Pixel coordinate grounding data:

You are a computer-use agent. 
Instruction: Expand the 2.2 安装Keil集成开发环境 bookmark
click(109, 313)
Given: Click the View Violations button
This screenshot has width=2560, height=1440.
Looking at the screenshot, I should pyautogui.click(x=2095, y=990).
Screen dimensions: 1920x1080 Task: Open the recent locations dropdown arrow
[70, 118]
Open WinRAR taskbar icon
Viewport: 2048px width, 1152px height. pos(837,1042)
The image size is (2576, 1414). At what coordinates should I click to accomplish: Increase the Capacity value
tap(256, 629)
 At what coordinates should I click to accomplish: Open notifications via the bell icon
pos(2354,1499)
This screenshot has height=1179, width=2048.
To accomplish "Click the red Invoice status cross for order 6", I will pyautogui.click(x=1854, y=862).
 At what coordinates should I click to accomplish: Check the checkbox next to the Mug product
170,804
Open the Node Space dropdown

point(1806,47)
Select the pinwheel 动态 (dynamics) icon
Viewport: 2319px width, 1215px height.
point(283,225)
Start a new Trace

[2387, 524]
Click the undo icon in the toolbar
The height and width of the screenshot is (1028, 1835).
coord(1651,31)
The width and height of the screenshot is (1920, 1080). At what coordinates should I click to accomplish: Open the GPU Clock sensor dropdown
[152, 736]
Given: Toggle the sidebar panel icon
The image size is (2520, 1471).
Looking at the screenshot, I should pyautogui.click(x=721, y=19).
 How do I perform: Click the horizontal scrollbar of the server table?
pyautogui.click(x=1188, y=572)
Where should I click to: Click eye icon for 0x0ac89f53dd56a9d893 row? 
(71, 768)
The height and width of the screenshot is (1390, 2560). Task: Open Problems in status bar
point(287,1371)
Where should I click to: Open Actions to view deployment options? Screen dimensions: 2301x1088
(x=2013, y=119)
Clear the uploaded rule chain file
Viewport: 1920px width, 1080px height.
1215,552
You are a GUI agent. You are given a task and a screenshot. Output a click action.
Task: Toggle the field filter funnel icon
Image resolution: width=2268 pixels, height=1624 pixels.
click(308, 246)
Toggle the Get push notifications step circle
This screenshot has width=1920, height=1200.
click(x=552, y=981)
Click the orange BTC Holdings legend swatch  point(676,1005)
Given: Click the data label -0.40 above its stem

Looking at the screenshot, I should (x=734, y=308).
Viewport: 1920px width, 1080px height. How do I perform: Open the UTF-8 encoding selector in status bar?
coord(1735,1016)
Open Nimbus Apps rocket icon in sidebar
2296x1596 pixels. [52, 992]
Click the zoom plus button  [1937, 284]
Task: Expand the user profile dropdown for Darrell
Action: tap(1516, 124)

# Prompt
What lines above contain the word "Toggle"? Please copy each one.

# Result below
Given: Toggle the sidebar panel icon
Task: Toggle the field filter funnel icon
Toggle the Get push notifications step circle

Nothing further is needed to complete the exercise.